In an anticipated promotion that drew statewide media attention and 4,597 fans, the Mahoning Valley Scrappers held "Jim Traficant Night" at the home of the Cleveland Indians' Class A short-season minor league baseball affiliate.
Of course, a baseball game was still played. Mahoning Valley defeated the Jamestown Jammers 9-8. But on this night, Jim Traficant (impersonators) took center stage.
Sent to prison
In a well-documented series of events, the former congressman, a Poland Democrat, was sent to prison after being found guilty on 10 felony counts, including bribery and extortion. The Scrappers still chose to honor the long-time congressman.
"If Jim doesn't make the phone call and really push, this stadium doesn't happen," said Scrappers general manager Andy Milovich of the stadium that opened in 1999. "[Wednesday night] really was to honor Jim."
In Traficant's place Wednesday were impersonators who worked for the Scrappers. Some fans also dressed in Traficant garb and were given free admission for wearing a toupee or showing proof of being a son of a truck driver.
Traficant's hair became an issue during his conviction when word began to circulate that he wore a toupee. He also was proud in being the son of a truck driver.
"He's pretty popular in the Cleveland area. People like his charisma," said Struthers native Tony Jordan, 42, now of Lorain. "He does bring attention to the area. That can't be a bad thing."
Jordan and Jim Riddell, 29, of Westlake came wearing wigs of bushy gray hair, with long side burns, and dark glasses.
"We drove 11/2 hours just to have some fun," Riddell said. "We thought more people would dress up like him, especially from Youngstown."
53 admitted free
Scrappers officials reported that 99 fans were admitted free -- 53 sons of truck drivers and 46 people wearing toupees.
Danielle Devan, 16, of Salem walked around the Cafaro Field concourse wearing a bright orange jail suit, with handcuffs attached to her wrist, and a gray, furry hat.
"It's just a prank," Devan said. "I'm used to making a fool of myself. I'm good at being the class clown."
Devan was with her stepfather, Frank Santolla, who admitted being a big Traficant fan.
"He may be guilty of everything he did, but I would still vote for him," Santolla said.

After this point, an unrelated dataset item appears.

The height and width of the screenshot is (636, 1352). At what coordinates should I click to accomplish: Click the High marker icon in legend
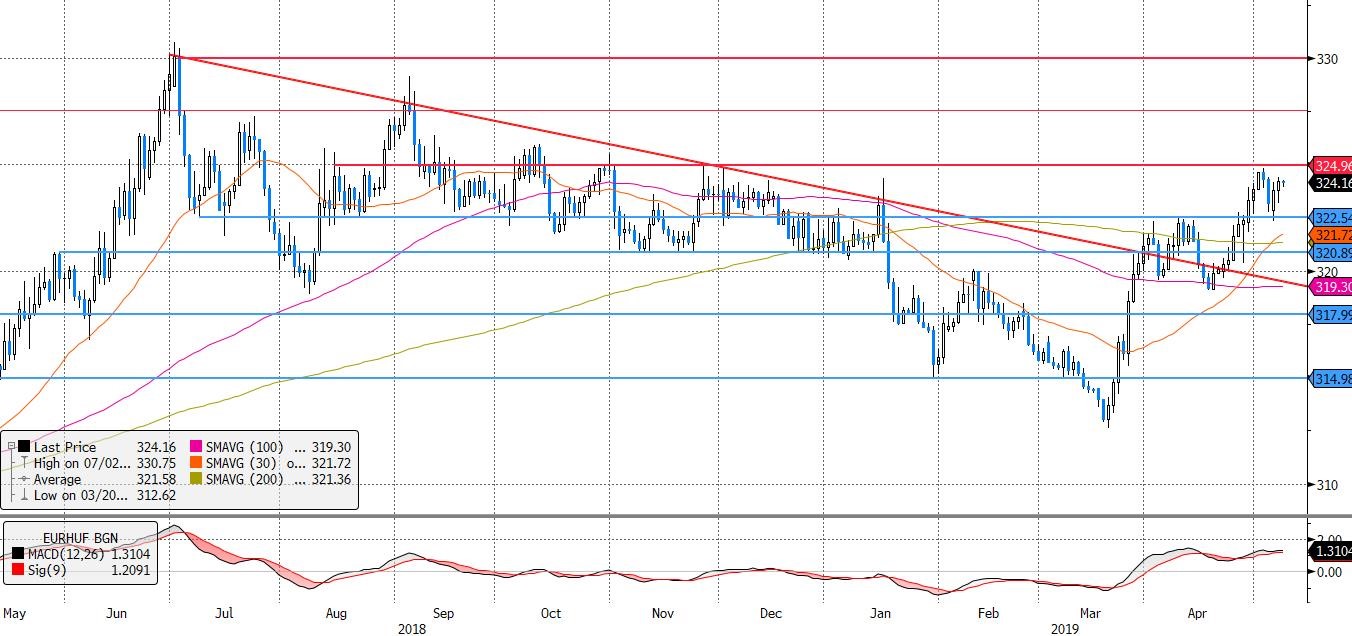click(x=24, y=464)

In addition to the Traficant impersonators, one man, who chose to remain anonymous, dressed as J.J. Cafaro, whose family's financial support helped to make minor league baseball possible in the Mahoning Valley.

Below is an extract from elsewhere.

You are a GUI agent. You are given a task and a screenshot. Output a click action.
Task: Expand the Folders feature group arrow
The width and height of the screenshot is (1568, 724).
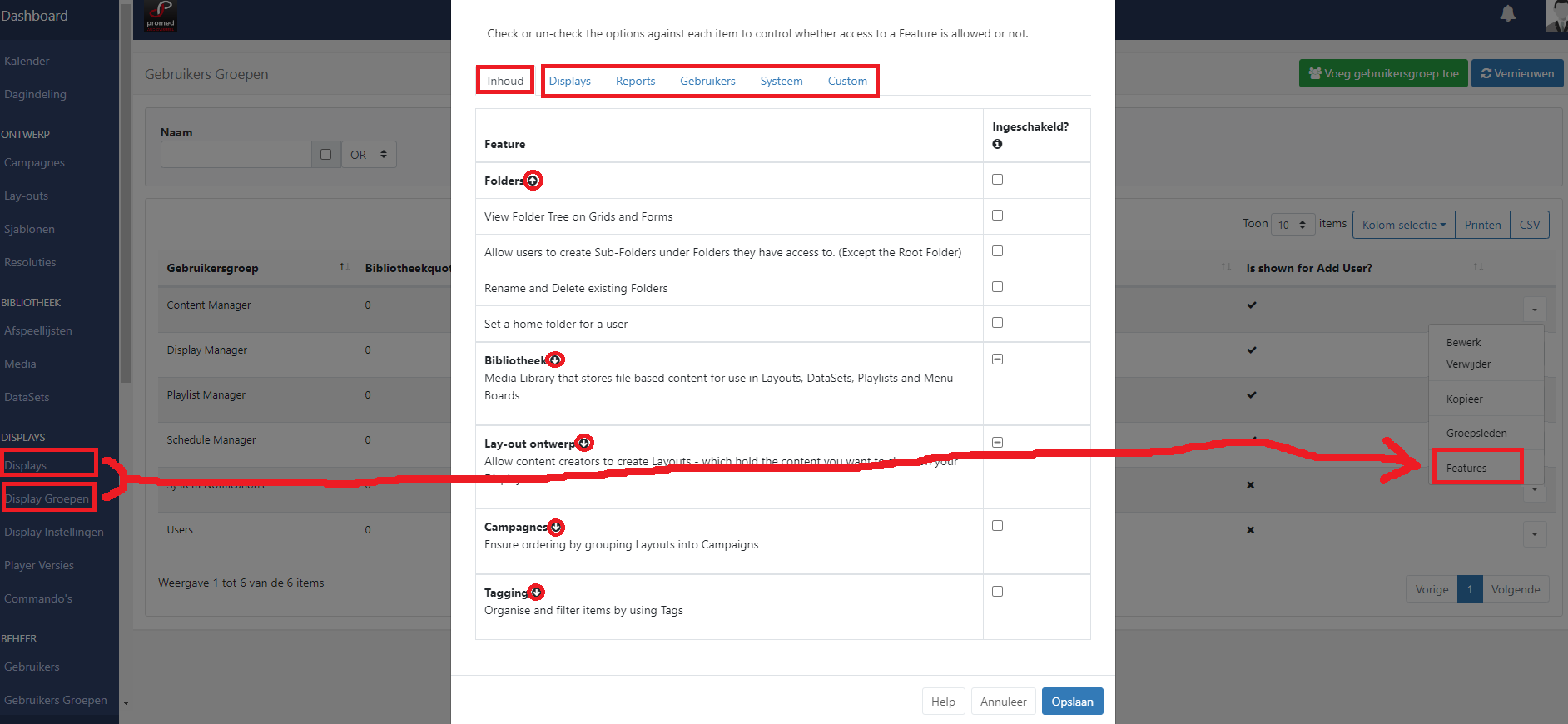[x=533, y=181]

The man, wearing a dark sports coat and tie and a black wig and puffing on a long fake cigar, carried an exchange with another Traficant impersonator, Jim Altier Jr. of Niles.

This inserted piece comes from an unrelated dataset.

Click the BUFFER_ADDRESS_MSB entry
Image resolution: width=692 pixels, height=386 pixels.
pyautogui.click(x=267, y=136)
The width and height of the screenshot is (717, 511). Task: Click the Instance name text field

"Without Jim Traficant, this stadium wouldn't be here. Without J.J. Cafaro, this stadium wouldn't be here," the man said. "I'm here to pay homage to both of them."
Then, in echoing Traficant's words spoken often to reporters, the man said, "Now, get the hell out of here."
The Scrappers promotions included an FBI agent, impersonated by Jeff Meehan, chasing Traficant impersonators Phil Eckenrode and Larry Gibson around the stadium.
In the third inning, Eckenrode danced on Jamestown's dugout, at one point shaking his butt in the faces of onlooking players.
In possibly the night's most popular promotion, a mock election, Traficant won by collecting 63 percent of fans' votes taken from 503 ballots. He defeated Democrat Tim Ryan (20 percent), Republican Ann Womer Benjamin (11), Scrappy (5.4), who is the Scrappers' mascot, and independent Warren Davis (less than 1).
"We came out because the night had a political theme to it," said Tom O'Neill, campaign supporter for Benjamin. "It's been a nice tribute. We feel like there is a sense of closure for Jim Traficant supporters."